SEE-SAWING WE GO
If the European leaders decide that they need more time... the pound will travel south
Konstantinos Anthis, Analyst at ADSS
The behaviour of the Treasury market is forcing equities to think that it has gotten ahead of itself
Patrick O’Hare, Chief market analyst at Briefing.com
london — Markets were volatile and the pound fell further ahead of a key Brexit summit in Brussels on Thursday, while equities investors tried to come to grips with an unexpectedly dovish message from the US Federal Reserve.
Sterling, seen as a barometer for Britain’s long-running Brexit saga, remained on the backfoot over fears that the country could crash out of the EU without a deal continued to fester.
British Prime Minister Theresa May was back in Brussels on a last-gasp mission to beg EU leaders for more time to deliver a Brexit deal that was twice rejected by her own parliament. May has declared that she is “determined” to deliver Brexit, after formally requesting a three-month delay on Wednesday. However, investor fears persist that the 27 other EU leaders could refuse the request, potentially sending Britain crashing out of the bloc in just eight days’ time. The pound fell as low as $1.3106 in midday trading.
“If the European leaders decide that they need more time — possibly a week — to respond to May’s request then the pound will travel south towards the $1.30 support as uncertainty will again soar,” warned analyst Konstantinos Anthis at trading firm ADSS.
14.5% Drop in Guess shares after disappointing Q4 forecast
The Bank of England, as expected, held its main interest rate steady at 0.75 per cent.

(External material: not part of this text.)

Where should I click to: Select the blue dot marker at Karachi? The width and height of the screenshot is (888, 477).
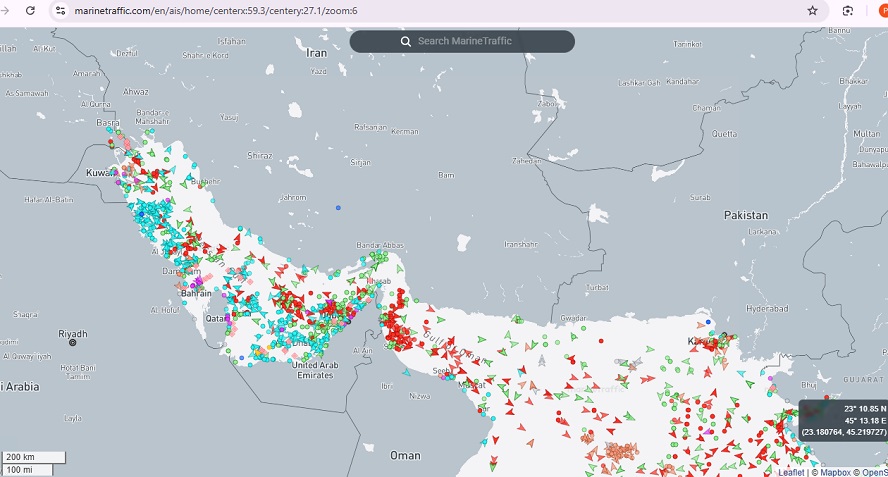(x=709, y=322)
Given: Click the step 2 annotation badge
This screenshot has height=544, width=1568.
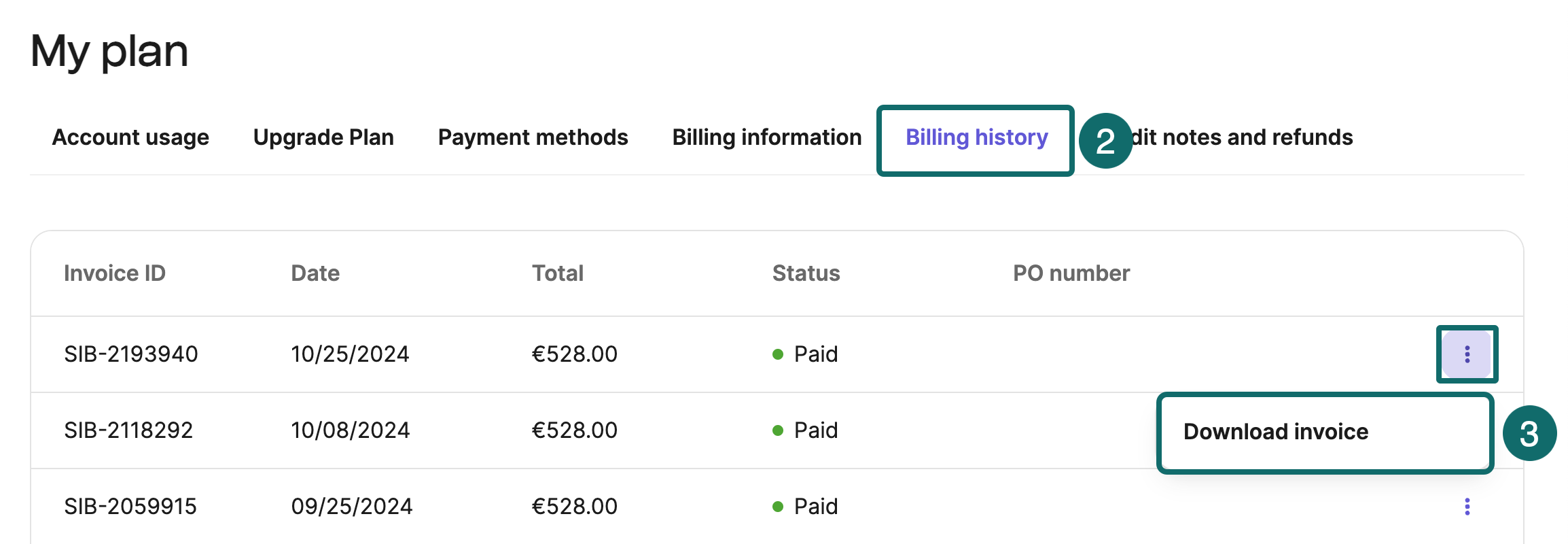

In afternoon trade, London’s FTSE 100 was up 0.3 per cent at 7,312.20, Frankfurt’s DAX 30 was down 0.9 per cent at 11,502.11 and Paris’ CAC 40 fell 0.4 per cent at 5,361.40. The Euro Stoxx 50 slid 0.5 per cent at 3,356.76.
US stocks moved broadly higher in early trading on Wall Street on Thursday as technology stocks offset declines in the banking sector.

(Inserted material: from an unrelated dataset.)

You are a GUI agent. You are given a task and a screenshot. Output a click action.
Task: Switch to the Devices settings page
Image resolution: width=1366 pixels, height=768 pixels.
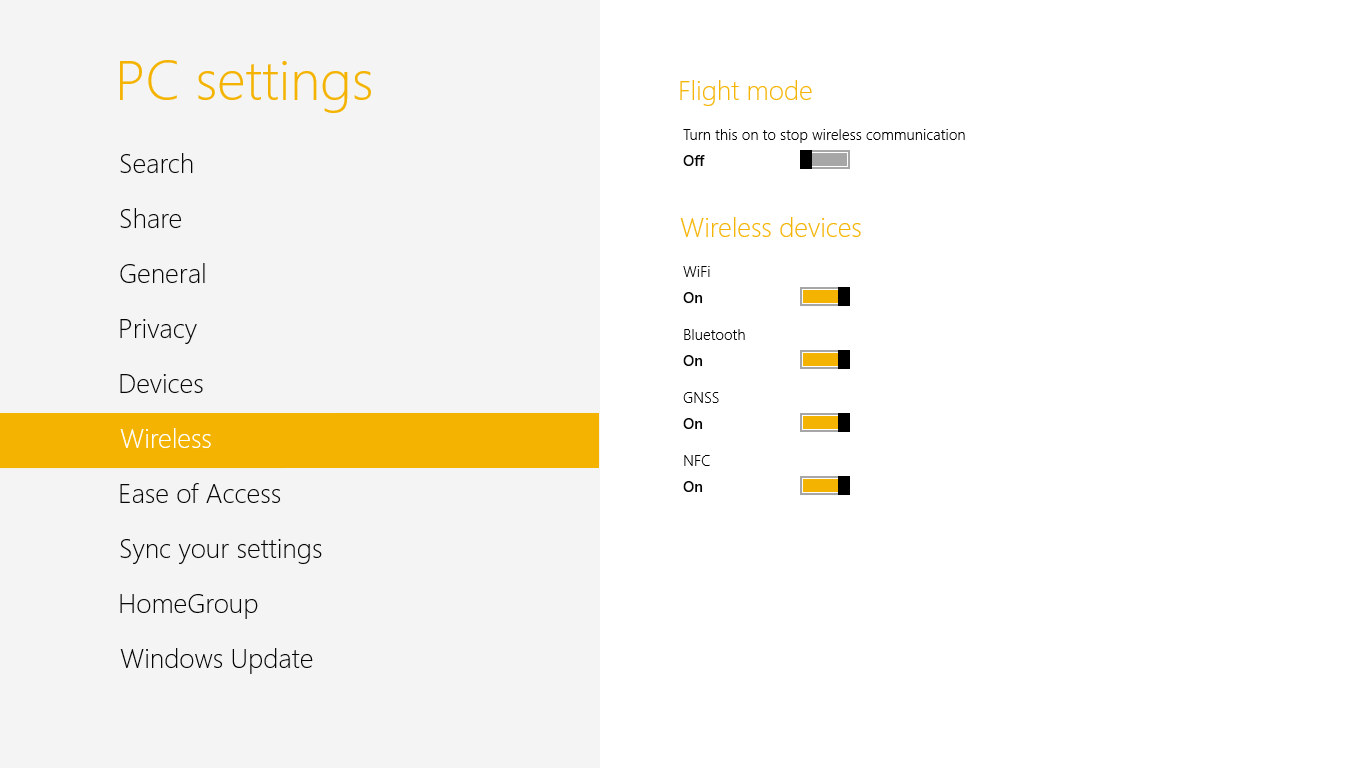pos(160,384)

Investors were also absorbing the latest Brexit developments.
The Fed’s Wednesday announcements — which included details on how it planned to end the runoff of its current balance sheet of assets acquired following the financial crisis a decade ago — have helped push down yields on Treasury bonds, flattening the so-called yield curve, a closely watched recession indicator.

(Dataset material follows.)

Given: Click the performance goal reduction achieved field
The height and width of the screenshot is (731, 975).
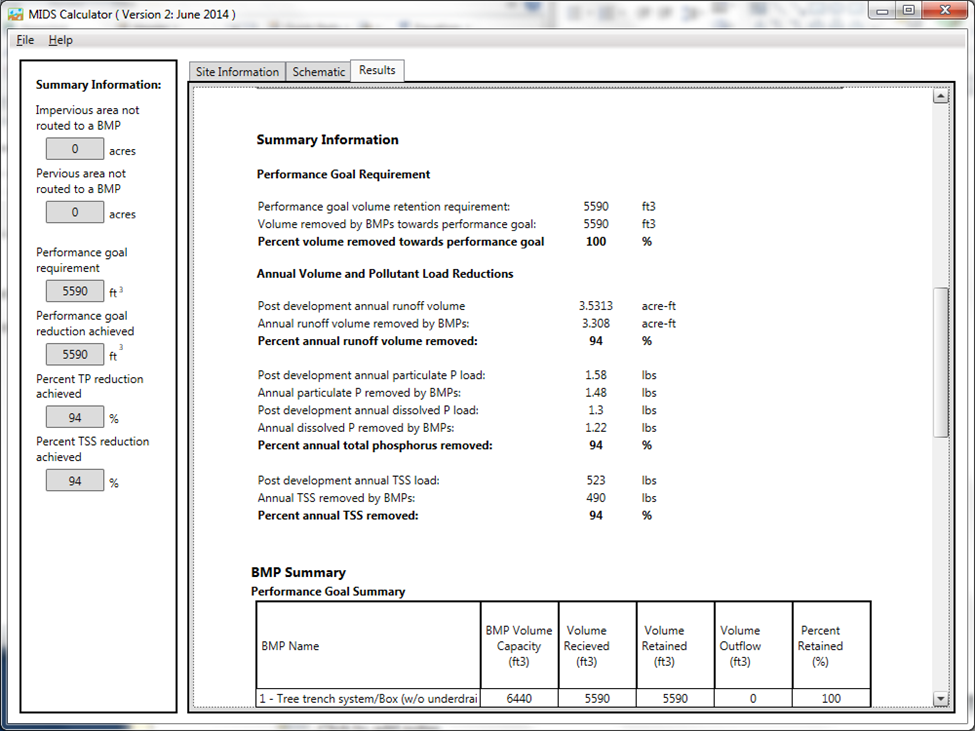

“If nothing else, the behaviour of the Treasury market is forcing the stock market to think that it has gotten ahead of itself, which is creating some selling interest in the immediate wake of a Fed decision that was surprising and not surprising at the same time,” analyst Patrick O’Hare wrote at Briefing.com.
Apple rose 2.8 per cent as it continues to announce new products. Olive Garden owner Darden Restaurants soared 6.4 per cent after reporting earnings that were far better than analysts were expecting.
Biogen, a major biotechnology company, took a 29 per cent nosedive after stopping a trial for an Alzheimer’s drug. Other health care stocks also fell. JPMorgan led a decline in banks with a loss of 1.8 per cent.
The biotechnology giant plunged after the company halted development of a highly anticipated Alzheimer’s drug. The company and its partner determined that the drug would likely be ineffective. Like its peers, the drugmaker spends heavily on research and development in the hopes that revenue from a successful drug will make up for the costs.
Bond prices continued to rise, sending yields lower, a day after the Federal Reserve said it expected the economy to slow down and that it no longer expected to raise interest rates this year.
The Dow Jones Industrial Average rose 62 points, or 0.2 per cent, to 25,806 as at 10:20am. The S&P 500 index rose 0.3 per cent and the Nasdaq rose 0.4 per cent.
Clothing retailer Guess gave investors a disappointing fourthquarter report and forecast, sending shares 14.5 per cent lower.
The company’s fourth-quarter profit and revenue both came up short of forecasts. Its profit forecast for the year also fell far shy of Wall Street’s expectations.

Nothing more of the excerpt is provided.